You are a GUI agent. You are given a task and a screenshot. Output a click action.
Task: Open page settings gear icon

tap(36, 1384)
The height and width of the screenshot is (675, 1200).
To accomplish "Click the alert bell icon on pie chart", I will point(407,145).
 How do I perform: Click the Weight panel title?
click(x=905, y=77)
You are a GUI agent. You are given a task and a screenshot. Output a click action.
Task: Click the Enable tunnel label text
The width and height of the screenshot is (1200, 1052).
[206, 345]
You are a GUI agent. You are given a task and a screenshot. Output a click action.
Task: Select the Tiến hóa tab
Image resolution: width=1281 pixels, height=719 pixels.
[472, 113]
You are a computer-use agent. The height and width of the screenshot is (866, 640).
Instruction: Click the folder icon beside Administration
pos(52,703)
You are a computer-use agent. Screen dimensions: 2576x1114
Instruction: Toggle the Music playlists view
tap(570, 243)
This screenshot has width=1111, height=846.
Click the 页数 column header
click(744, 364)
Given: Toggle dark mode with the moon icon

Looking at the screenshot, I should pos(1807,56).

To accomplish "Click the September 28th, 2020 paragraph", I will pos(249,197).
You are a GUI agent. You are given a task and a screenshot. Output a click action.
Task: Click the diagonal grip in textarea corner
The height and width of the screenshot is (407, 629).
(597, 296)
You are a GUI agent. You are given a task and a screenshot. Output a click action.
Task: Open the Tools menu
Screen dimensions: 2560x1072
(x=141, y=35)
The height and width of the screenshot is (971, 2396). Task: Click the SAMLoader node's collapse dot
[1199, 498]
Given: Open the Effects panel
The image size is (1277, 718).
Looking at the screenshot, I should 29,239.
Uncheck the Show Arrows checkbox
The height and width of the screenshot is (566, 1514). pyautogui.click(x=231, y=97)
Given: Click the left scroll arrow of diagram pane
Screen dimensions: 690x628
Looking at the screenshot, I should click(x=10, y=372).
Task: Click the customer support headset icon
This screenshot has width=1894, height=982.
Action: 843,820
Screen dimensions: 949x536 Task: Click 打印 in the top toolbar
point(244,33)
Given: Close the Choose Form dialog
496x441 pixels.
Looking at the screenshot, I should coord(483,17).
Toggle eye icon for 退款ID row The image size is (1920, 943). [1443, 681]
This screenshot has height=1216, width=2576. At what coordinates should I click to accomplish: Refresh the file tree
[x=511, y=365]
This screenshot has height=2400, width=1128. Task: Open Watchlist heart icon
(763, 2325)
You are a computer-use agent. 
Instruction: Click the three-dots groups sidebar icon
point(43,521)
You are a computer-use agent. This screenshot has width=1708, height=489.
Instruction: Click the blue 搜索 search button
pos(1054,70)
____
Please present the lines of the material as a numbered list, starting with the line that contains "Screen dimensions: 949x536" and going on through the end of the material, leaving out any blank lines.

[FINISHED TASK]:
1. Screen dimensions: 949x536 Task: Click 打印 in the top toolbar
2. point(244,33)
3. Given: Close the Choose Form dialog
4. 496x441 pixels.
5. Looking at the screenshot, I should coord(483,17).
6. Toggle eye icon for 退款ID row The image size is (1920, 943). [1443, 681]
7. This screenshot has height=1216, width=2576. At what coordinates should I click to accomplish: Refresh the file tree
8. [x=511, y=365]
9. This screenshot has height=2400, width=1128. Task: Open Watchlist heart icon
10. (763, 2325)
11. You are a computer-use agent. 
12. Instruction: Click the three-dots groups sidebar icon
13. point(43,521)
14. You are a computer-use agent. This screenshot has width=1708, height=489.
15. Instruction: Click the blue 搜索 search button
16. pos(1054,70)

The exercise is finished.